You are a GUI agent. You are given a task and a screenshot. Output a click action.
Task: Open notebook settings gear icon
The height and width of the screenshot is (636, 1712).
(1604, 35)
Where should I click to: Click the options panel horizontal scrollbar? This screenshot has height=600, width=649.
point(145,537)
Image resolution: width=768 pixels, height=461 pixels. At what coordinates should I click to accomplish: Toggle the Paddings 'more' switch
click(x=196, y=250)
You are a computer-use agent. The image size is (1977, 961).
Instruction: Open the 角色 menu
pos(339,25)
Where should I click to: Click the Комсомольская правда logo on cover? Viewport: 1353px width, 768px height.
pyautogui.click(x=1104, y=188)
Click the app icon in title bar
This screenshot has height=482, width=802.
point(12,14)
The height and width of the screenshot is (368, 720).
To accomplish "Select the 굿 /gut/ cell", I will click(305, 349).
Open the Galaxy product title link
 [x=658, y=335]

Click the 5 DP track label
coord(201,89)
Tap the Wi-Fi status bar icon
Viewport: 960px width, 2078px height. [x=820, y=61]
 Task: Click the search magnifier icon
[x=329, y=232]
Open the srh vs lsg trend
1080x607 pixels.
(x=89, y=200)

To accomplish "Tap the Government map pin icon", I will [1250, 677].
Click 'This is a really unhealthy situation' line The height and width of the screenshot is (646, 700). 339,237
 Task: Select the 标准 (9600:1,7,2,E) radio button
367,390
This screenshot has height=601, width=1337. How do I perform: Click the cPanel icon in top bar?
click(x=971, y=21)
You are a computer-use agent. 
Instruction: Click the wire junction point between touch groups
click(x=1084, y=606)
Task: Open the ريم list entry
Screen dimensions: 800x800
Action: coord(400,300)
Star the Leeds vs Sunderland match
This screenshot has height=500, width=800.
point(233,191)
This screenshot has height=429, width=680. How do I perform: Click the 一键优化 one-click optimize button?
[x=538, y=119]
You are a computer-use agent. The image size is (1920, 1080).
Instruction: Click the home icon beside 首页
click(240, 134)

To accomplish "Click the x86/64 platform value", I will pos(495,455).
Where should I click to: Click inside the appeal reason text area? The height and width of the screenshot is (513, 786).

=== EXERCISE BRIEF ===
Reproduce the listing above between the line holding "will [1250, 677]." and the line holding "click(x=1084, y=606)", inclusive, without altering a character.

=== SOLVED PROBLEM ===
To accomplish "Tap the Government map pin icon", I will [1250, 677].
Click 'This is a really unhealthy situation' line The height and width of the screenshot is (646, 700). 339,237
 Task: Select the 标准 (9600:1,7,2,E) radio button
367,390
This screenshot has height=601, width=1337. How do I perform: Click the cPanel icon in top bar?
click(x=971, y=21)
You are a computer-use agent. 
Instruction: Click the wire junction point between touch groups
click(x=1084, y=606)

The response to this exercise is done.